Da pochi giorni è morto Fidel Castro e con Gianfranco Preverino, in una piacevole chiacchierata, abbiamo parlato di quanto peso ebbe a Cuba, prima della rivoluzione, il gioco d’azzardo.
“Il gioco era diffuso sull’isola – ci ha raccontato Preverino – già a partire dalla seconda metà del 1800, poi col tempo questo prese sempre più piede perché a Cuba giravano molti americani facoltosi, come fosse una sorta di protettorato degli Stati Uniti”.
Lo switch sostanziale, poi, lo si ebbe nel ‘900, ovviamente ben prima della rivoluzione che pose fine a ogni tipo di velleità.
“Tra gli anni venti e trenta del secolo scorso le case da gioco vennero prese completamente in mano dalla mafia, che le gestivano soprattutto per riciclare il denaro sporco.

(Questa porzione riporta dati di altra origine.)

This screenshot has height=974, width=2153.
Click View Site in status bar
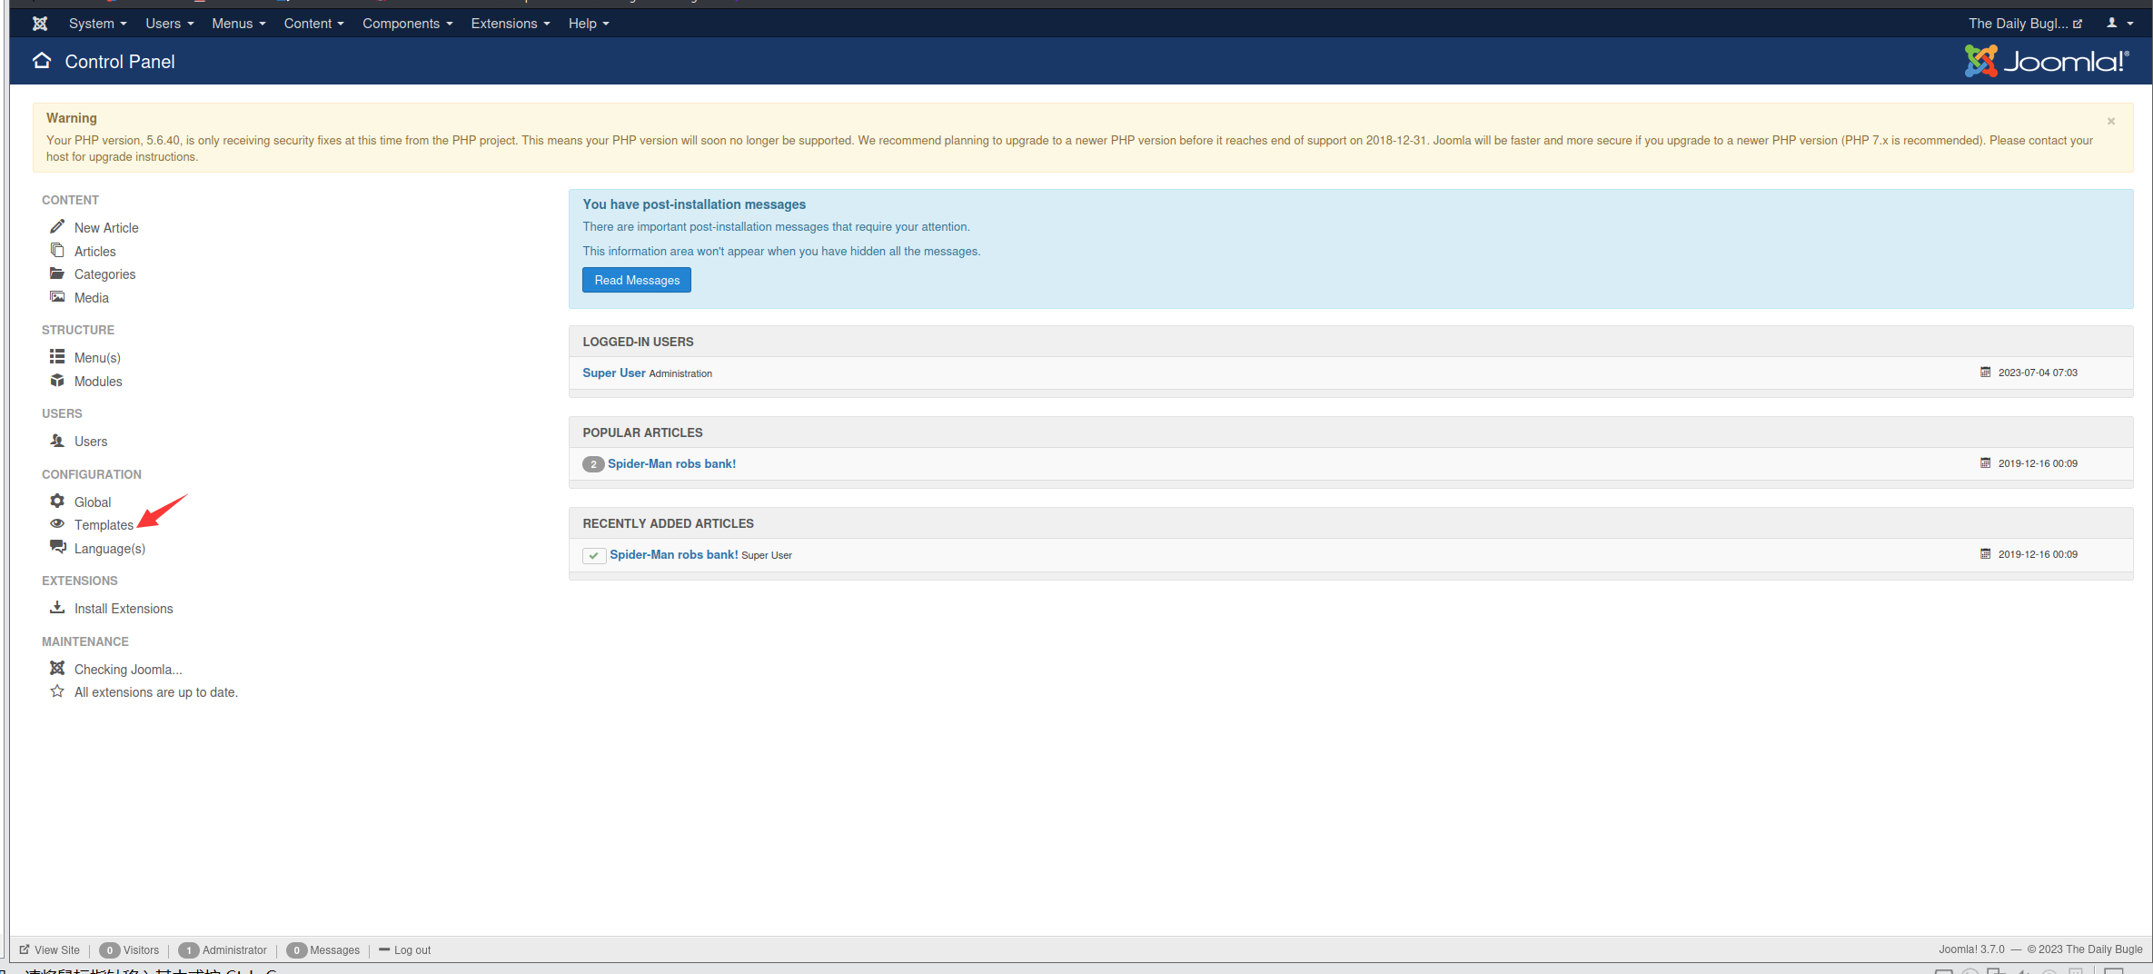tap(56, 950)
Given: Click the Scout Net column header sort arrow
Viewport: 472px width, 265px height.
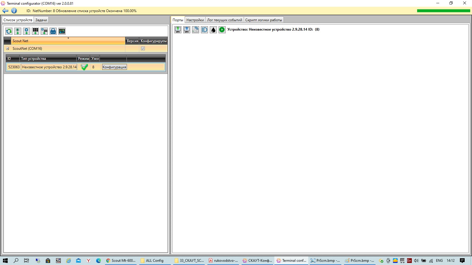Looking at the screenshot, I should pyautogui.click(x=68, y=38).
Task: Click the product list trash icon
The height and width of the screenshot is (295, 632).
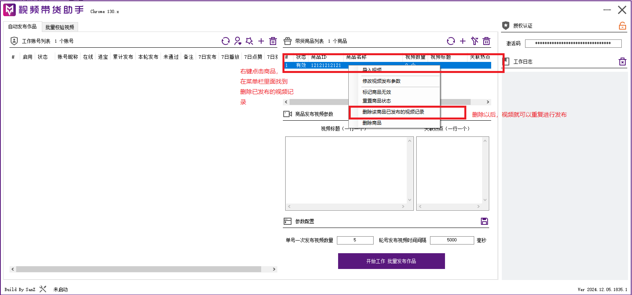Action: tap(486, 41)
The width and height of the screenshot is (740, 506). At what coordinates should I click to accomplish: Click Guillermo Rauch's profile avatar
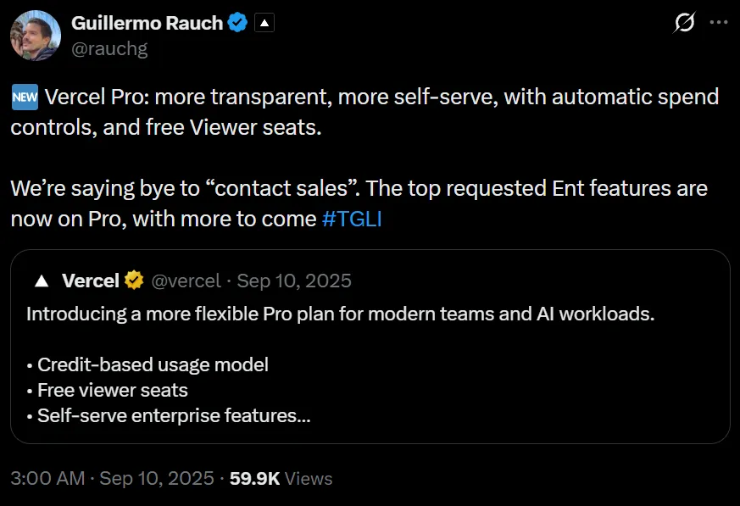[x=35, y=36]
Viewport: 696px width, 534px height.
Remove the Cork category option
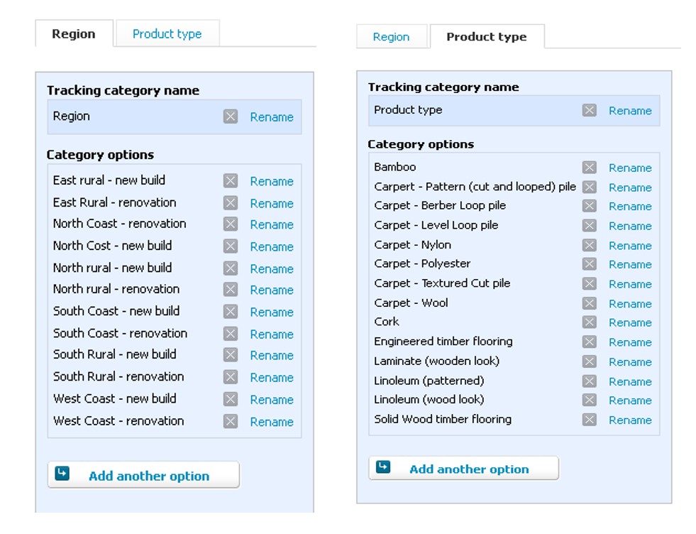coord(589,322)
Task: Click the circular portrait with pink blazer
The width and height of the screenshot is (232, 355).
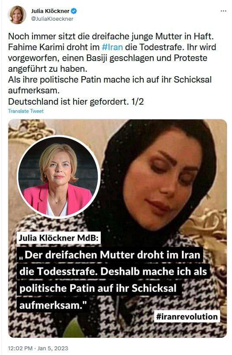Action: click(59, 177)
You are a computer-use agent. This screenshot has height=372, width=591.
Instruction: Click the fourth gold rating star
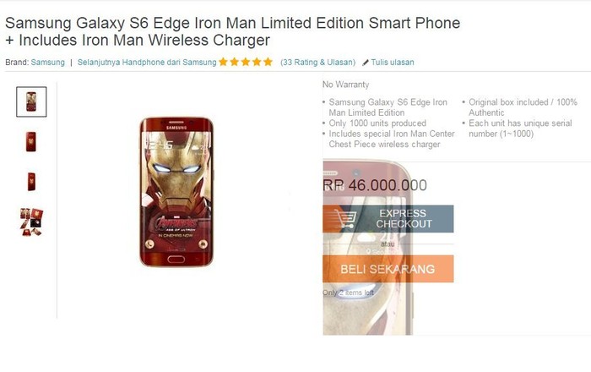[256, 62]
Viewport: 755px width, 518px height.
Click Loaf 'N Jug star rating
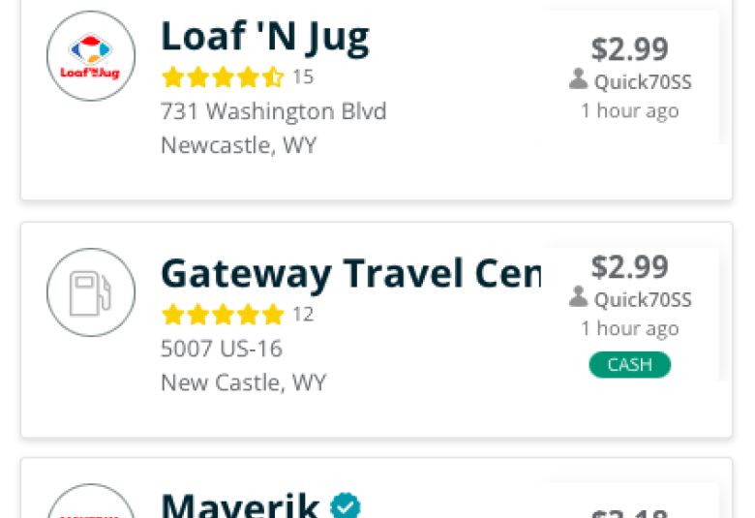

Non avevano neppure troppo bisogno di ottenerne profitto, anche se ciò avveniva regolarmente data la grande affluenza di pubblico. In quel periodo, tra l’altro, parallelamente al gioco d’azzardo, si tenevano nei club un’infinità di interessanti spettacoli che animavano la vita a Cuba. Uno delle case da gioco più importanti allora era il Montmarte Club…”
Incuriositi da quella Cuba frenetica di inizio XX secolo, abbiamo chiesto a Gianfranco quali fossero i giochi più in voga al tempo.
“Non era molto diverso rispetto a oggi, i giochi preferiti dai ricchi turisti erano la roulette, il black jack, i dadi e le prime slot machine. Erano presenti anche molti bari, i quali si spostano ovviamente laddove l’azione è interessante, e là al tempo lo era. Il controllo in generale era minore rispetto a oggi, dunque questi avevano vita facile. A truffare, talvolta, erano i croupier, quindi persone stipendiate dagli stessi casinò. Legato a questo c’è un aneddoto curioso: nel 1953 la polizia fece irruzione in alcune case da gioco e arrestò 13 mazzieri bari di nazionalità statunitense, i quali vennero estradati nel loro paese d’origine”.
Molte storie interessanti si sono purtroppo perse nel tempo, ma Preverino ci ha raccontato comunque qualcosa di davvero curioso.
“Tra fine ‘800 e inizio ‘900 arrivò a Cuba un baro spagnolo, dal cognome italiano Bianco, il quale portò con sé numerosi mazzi di carte segnate, che vendette a un prezzo concorrenziale alle varie case da gioco. Allora generalmente venivano comprate carte standard, i casinò non se le facevano fare personalizzate come avviene oggi. Il baro, poi, andava a giocare e vincere in quei casinò dove aveva venduto le sue ‘convenienti’ carte. Non solo Bianco, anche il dittatore Batista aveva il vizietto di barare quando giocava a Canasta: i suoi camerieri, sfruttando il fatto di servire bevande e cibo, segnalavano le carte degli avversari allo stesso dittatore…”.
Tornando ai giorni nostri, abbiamo infine domandato a Preverino cosa si aspetta adesso da Cuba, ovvero se senza Fidel Castro potrà tornare in voga il gioco.
“Difficile da dire, intanto bisogna vedere quello che accadrà a livello politico. Credo comunque sarà molto difficile che si sviluppi di nuovo, semplicemente perché oggi la gente predilige il gioco online e non si sposta come un tempo per andare a cercare fortuna al casinò”.